Task brief: Restate word for word the lines in the listing below, starting at the line containing "You are a computer-use" and ending at the line containing "Instruction: Close the 会员列表 tab", both included; leave out the rest.

==== Exercise inputs ====

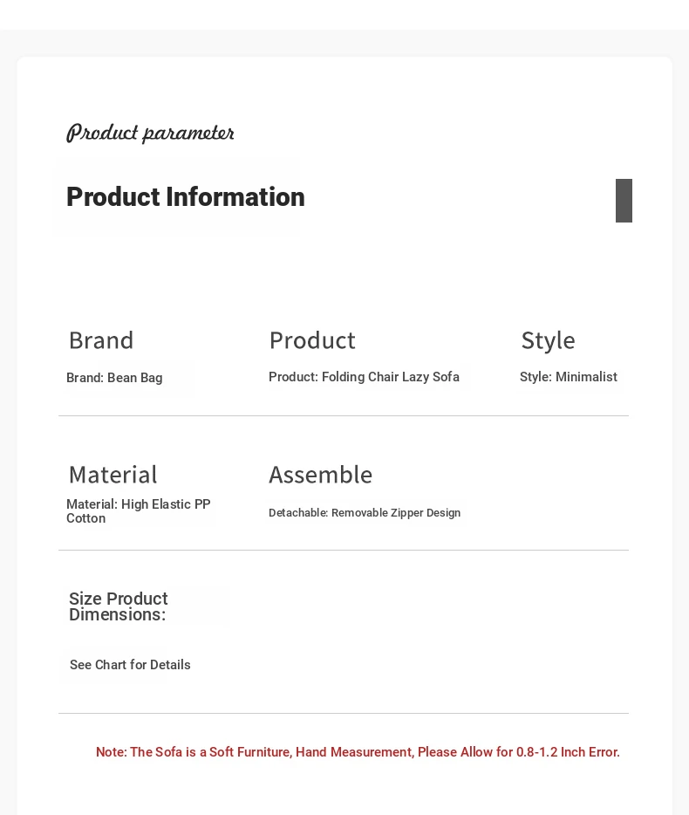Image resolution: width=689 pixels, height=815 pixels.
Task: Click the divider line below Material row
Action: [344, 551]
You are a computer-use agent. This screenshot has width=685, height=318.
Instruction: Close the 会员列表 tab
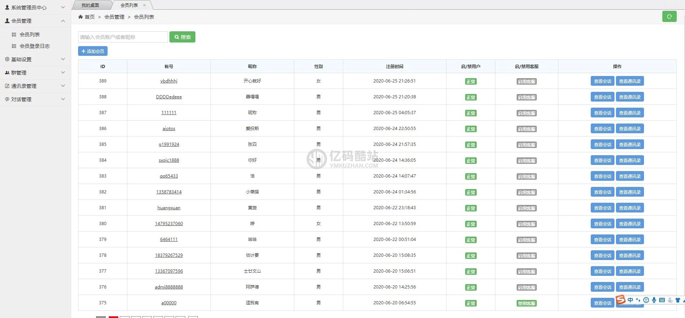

====
==== Exercise inputs ====

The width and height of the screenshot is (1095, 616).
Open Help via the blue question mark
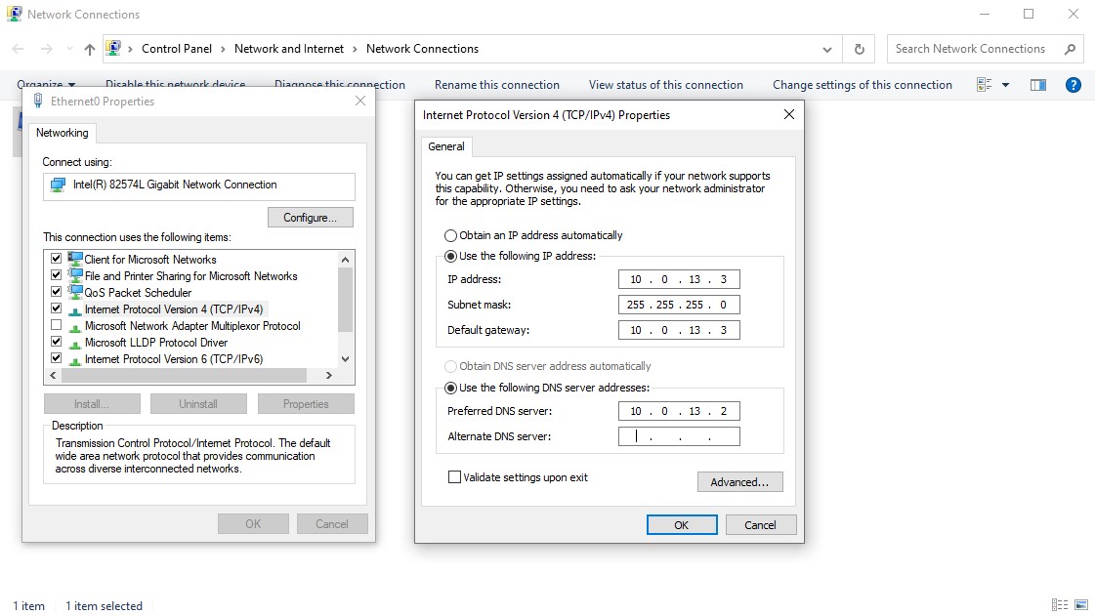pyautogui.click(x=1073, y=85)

====
==== Exercise inputs ====

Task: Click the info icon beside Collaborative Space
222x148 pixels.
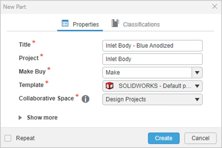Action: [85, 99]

====

Result of the exercise:
You are a computer-use agent. This screenshot has width=685, height=318.
Instruction: Close the 会员列表 tab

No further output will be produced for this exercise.